Let’s use diversity as an example. A lot of applicants struggle with this because they may not have a lot of life experience and really fumbled with how to answer questions that called for giving personal examples. If that’s you, it’s ok. You can still own your lack of experience and show us how it will make you a better PA.
“I actually don’t have any personal experiences where I’ve seen discrimination happen. I think this may be because I grew up in a town and went to schools with very little diversity. I grew up in a small town where everyone in my school was white. My college was mostly white. What I’ve learned from watching events unfold this year and from listening to others is, just because I haven’t witnessed it doesn’t mean it isn’t happening. I’m learning I need to be proactive in learning about discrimination in health care and learning about the experiences of others.”
This response owns the fact they don’t have an experience to share, tells a little bit of a personal story, and discusses how it will make them a better PA.
Let me say here, this isn’t intended to be a canned answer either. My hope is everyone truly understands the importance of diversity and inclusion among healthcare providers and we all recognize the disparities that exist for minorities when it comes to healthcare. Don’t give an answer that isn’t sincere.

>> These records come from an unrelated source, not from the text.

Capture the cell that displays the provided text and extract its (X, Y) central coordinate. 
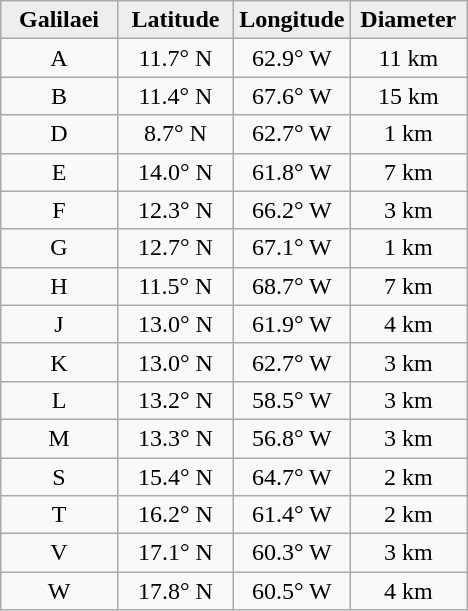
11 km (408, 58)
58.5° W (292, 400)
8.7° N (175, 134)
E (59, 172)
17.1° N (175, 553)
16.2° N (175, 515)
17.8° N (175, 591)
66.2° W (292, 210)
15.4° N (175, 477)
F (59, 210)
68.7° W (292, 286)
14.0° N (175, 172)
12.3° N (175, 210)
61.4° W (292, 515)
S (59, 477)
H (59, 286)
Longitude (292, 20)
T (59, 515)
64.7° W (292, 477)
L (59, 400)
12.7° N (175, 248)
67.1° W (292, 248)
67.6° W (292, 96)
Galilaei (59, 20)
11.5° N (175, 286)
61.9° W (292, 324)
13.3° N (175, 438)
Diameter (408, 20)
60.5° W (292, 591)
Latitude (175, 20)
G (59, 248)
15 km (408, 96)
B (59, 96)
61.8° W (292, 172)
13.2° N (175, 400)
62.9° W (292, 58)
M (59, 438)
W (59, 591)
J (59, 324)
K (59, 362)
60.3° W (292, 553)
V (59, 553)
D (59, 134)
11.4° N (175, 96)
56.8° W (292, 438)
11.7° N (175, 58)
A (59, 58)
Determine the (x, y) coordinate at the center of the cell enclosing the given text.  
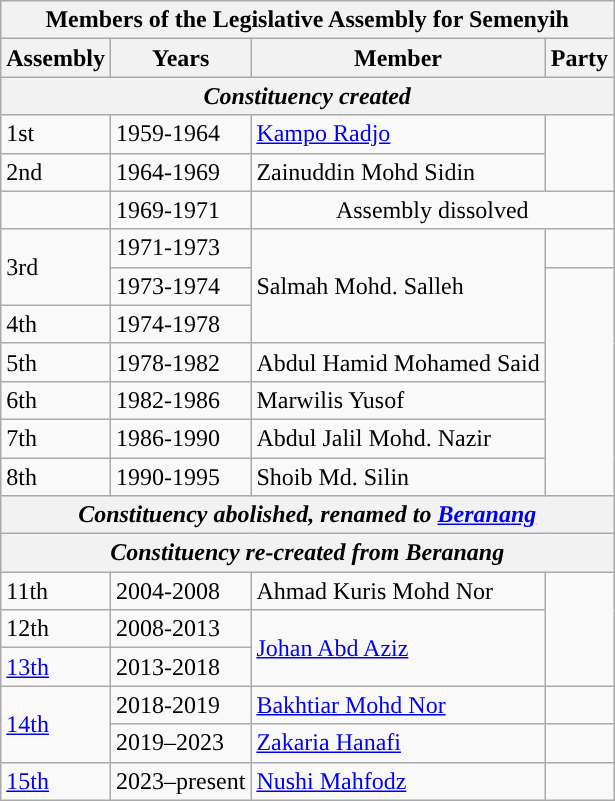
Constituency re-created from Beranang (308, 553)
Zakaria Hanafi (398, 743)
2nd (56, 172)
Party (579, 58)
Member (398, 58)
Abdul Hamid Mohamed Said (398, 362)
2013-2018 (180, 667)
7th (56, 438)
2018-2019 (180, 705)
2004-2008 (180, 591)
4th (56, 324)
1969-1971 (180, 210)
5th (56, 362)
2019–2023 (180, 743)
1964-1969 (180, 172)
Nushi Mahfodz (398, 781)
Bakhtiar Mohd Nor (398, 705)
Assembly dissolved (432, 210)
Zainuddin Mohd Sidin (398, 172)
15th (56, 781)
12th (56, 629)
1982-1986 (180, 400)
Marwilis Yusof (398, 400)
Constituency created (308, 96)
Shoib Md. Silin (398, 477)
1978-1982 (180, 362)
2023–present (180, 781)
2008-2013 (180, 629)
1971-1973 (180, 248)
1986-1990 (180, 438)
14th (56, 724)
Assembly (56, 58)
1959-1964 (180, 134)
8th (56, 477)
Johan Abd Aziz (398, 648)
Years (180, 58)
1990-1995 (180, 477)
Constituency abolished, renamed to Beranang (308, 515)
Salmah Mohd. Salleh (398, 286)
Kampo Radjo (398, 134)
13th (56, 667)
1973-1974 (180, 286)
Ahmad Kuris Mohd Nor (398, 591)
Members of the Legislative Assembly for Semenyih (308, 20)
11th (56, 591)
6th (56, 400)
1974-1978 (180, 324)
Abdul Jalil Mohd. Nazir (398, 438)
1st (56, 134)
3rd (56, 267)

If you’ve worked in healthcare as a scribe, medical assistant, etc, and you can’t come up with ANY example about how a minority or someone of low socioeconomic status was treated differently or struggled to navigate the healthcare system, you probably aren’t paying enough attention. That’s ok, it’s never too late to start.
If I were interviewing for PA school, I would write down all of the standard questions you know are asked. “Why PA?”, “Why our program?” It’s very likely you’ll have a question about diversity.
Make two columns. In one, write down your short answer. In the second, write down a personal story or why this answer is true for you. Then practice merging the two columns together to come up with a prepared response.
2020 has been a crazy year, and the PA interview process was not spared from this. I hope these tips help you express your true self during your interview.